Então, para falar em um terreno, ele entrou em outro bem mais pantanoso: em minha humilde opinião, imprensa para “educar o povo” é coisa típica de totalitarismos. Todos os caras que acreditaram ou acreditam que a função do jornalista é “educar seus leitores”, invariavelmente tinham ou têm um ou até todos estes traços em comum: egolatria, fetiche com bigodes e barbas exóticos, fardas/ternos bem cortados, discursos inflamados e longos e a certeza de que sabem qual é o “caminho certo” que o mundo e a história devem seguir. Os mais “modernos(!)” vez por outra até usam agasalhos esportivos…

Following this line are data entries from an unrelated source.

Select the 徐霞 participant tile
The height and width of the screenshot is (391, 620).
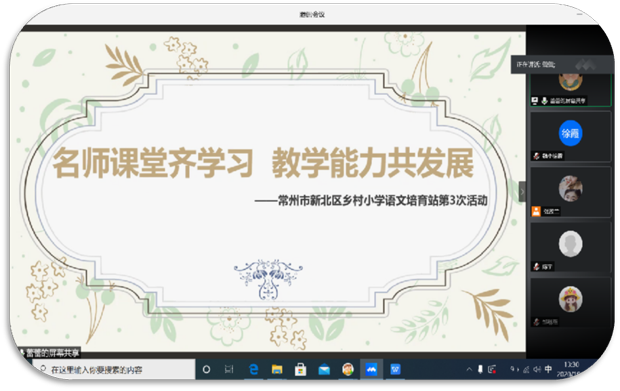(x=571, y=137)

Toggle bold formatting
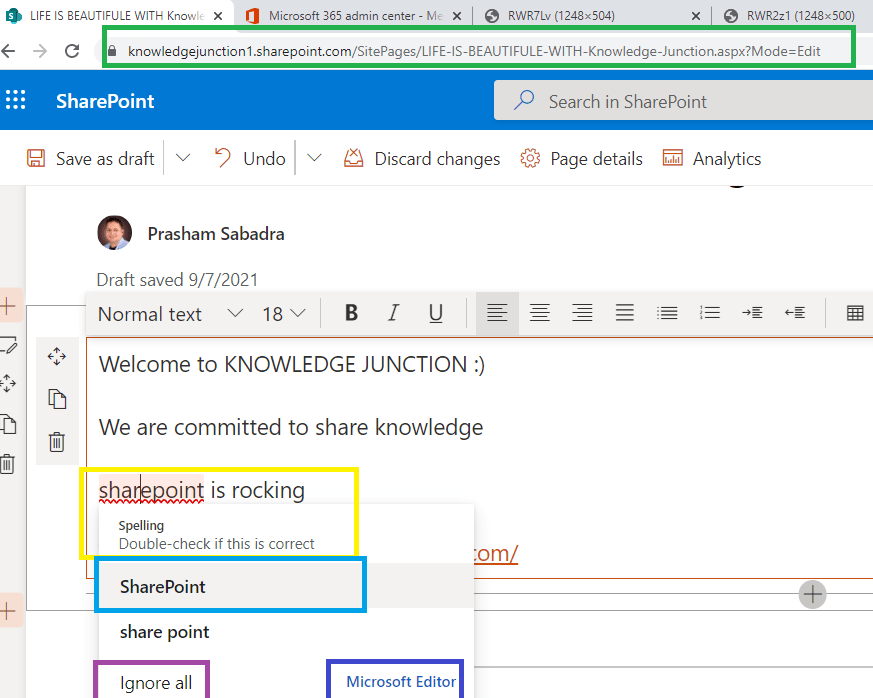351,313
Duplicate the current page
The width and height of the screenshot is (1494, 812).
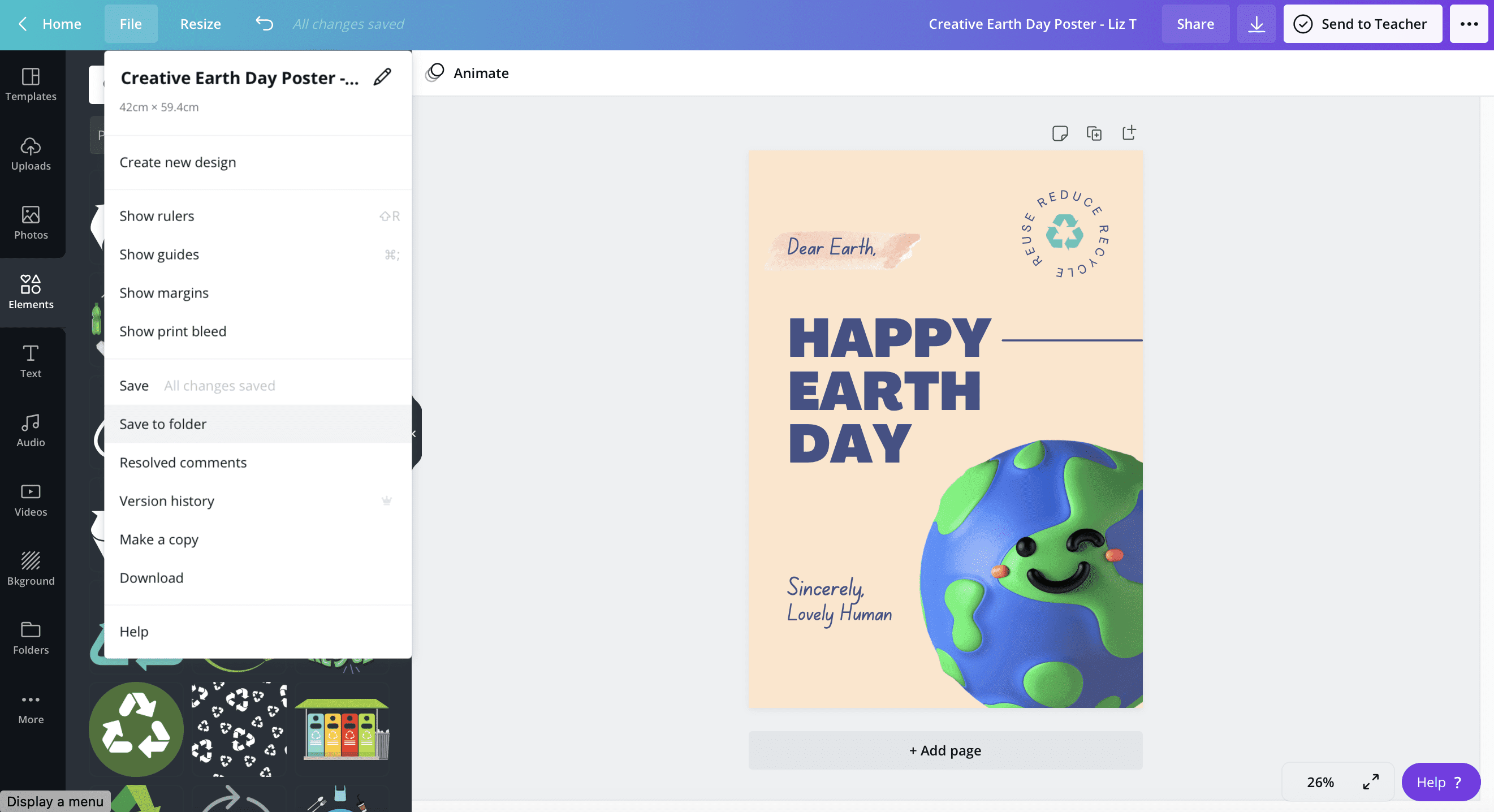click(x=1095, y=133)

Pessoalmente, gosto quando os jornalistas têm opinião firme, sem vergonha de expô-la, desde que se limitem a manifestá-la a reboque dos fatos que informam, e não o contrário, segundo suas (e de outros) conveniências ou motivações, digamos, “pedagógicas”. Jornalistas só atribuem tamanha “missão” à sua classe nas seguintes hipóteses: burrice, delírio egóico ou desvio de caráter.

Entre fantasmas e assassinos…

Apresento aos leitores fragmentos de dois artigos reproduzidos pelo Instituto Von Mises do Brasil. Os links para os textos integrais estão no fim deste post.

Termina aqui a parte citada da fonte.